1992年から2002年の退職まで、ベルティングはカールスルーエの国立デザイン大学の美術史およびメディア理論研究所の教授を務めた。2004年10月から2007年9月末まで、ベルティングはウィーンの国際文化研究センター(Internationales Forschungszentrum Kulturwissenschaften)の所長を務めた。
ベルティングは1962年に初の単行本「Die Basilica dei Ss. Martiri in Cimitile」を発表し、その後30冊以上の本を著した。そのうちのいくつかはさまざまな言語に翻訳されている。彼のエッセイ「The End of Art History?」は大きな注目を集め、ベルティングはこれを後の版で拡張した。

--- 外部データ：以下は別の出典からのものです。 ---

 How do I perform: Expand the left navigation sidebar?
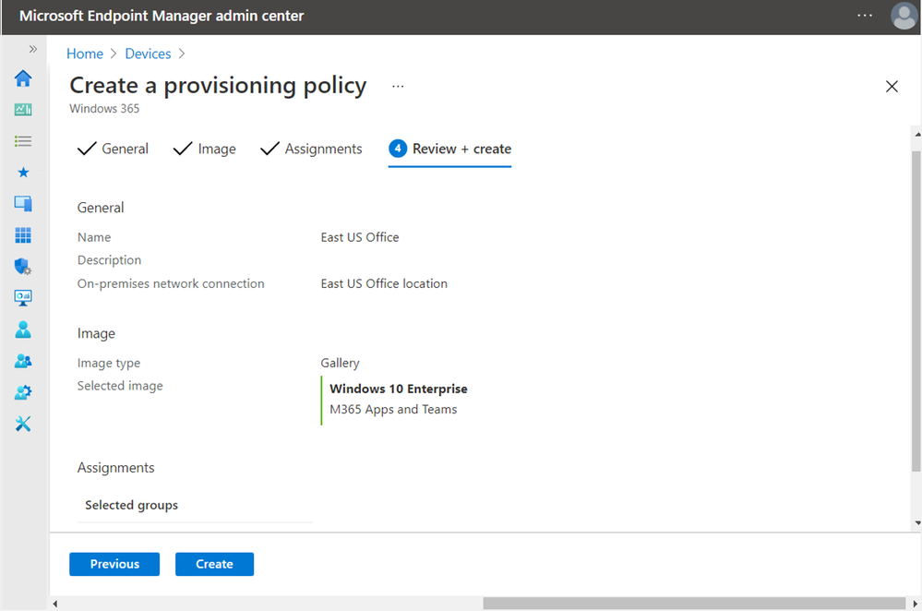point(33,49)
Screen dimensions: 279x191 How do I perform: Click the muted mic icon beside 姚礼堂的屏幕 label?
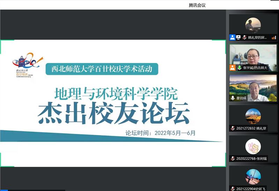(244, 37)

2023年1月10日、ベルティングはベルリンで亡くなった。享年87歳。
書いたもの
編集ベルティングは、「イメージ学」(Bildwissenschaft)の分野への貢献で知られていた。彼の「イメージ学」の解釈は、文化的な違いを越える画像の普遍的な機能を検討するために、人類学的な理論を発展させることを目指し、画像と身体の関係を考察していた(2001年刊行の著作『イメージ人類学ーーイメージ学のための諸構想』)。ベルティングは宗教的な文脈で使用される画像を検討し、今日美術品と見なされる画像の元々の非美術的な機能を特定しようとした。また、16世紀に出現した「美術」は、画像との身体的な関わりを妨げる分析単位であると主張した。
『Likeness and Presence』(1990年)において、ベルティングは、画像が文脈から意味を得るのではなく、文脈に意味を与える方法を理解する必要性を主張し、画像を独自のエージェンシーを持つアクターとして理解すべきだと論じた。ベルティングは、美術史という学問の枠組みが時代遅れであり、潜在的に廃れていると主張し、すべての種類の画像を把握できる「イメージ学」Bildwissenschaftを追求すべきだと述べたが、その正確な範囲と方法は不明確のままであるべきとした。
美術研究と美術館の実践におけるグローバルな視点の発展を先導したのは、ベルティングが2006年にペーター・ヴァイベルとアンドレア・ブッデンジークと共にカールスルーエ・アート・アンド・メディア・センター(ZKM)で始めた研究プロジェクト「GAM – Global Art and the Museum」である。
このプロジェクトは2016年まで続き、新しい美術館の実践と世界的なアートビエンナーレの発展を考察した。1980年代末以降、John Clark(1946-、シドニー大学の現代美術史の専門家)がいうところの"Euramerica"を超えて出現してものである。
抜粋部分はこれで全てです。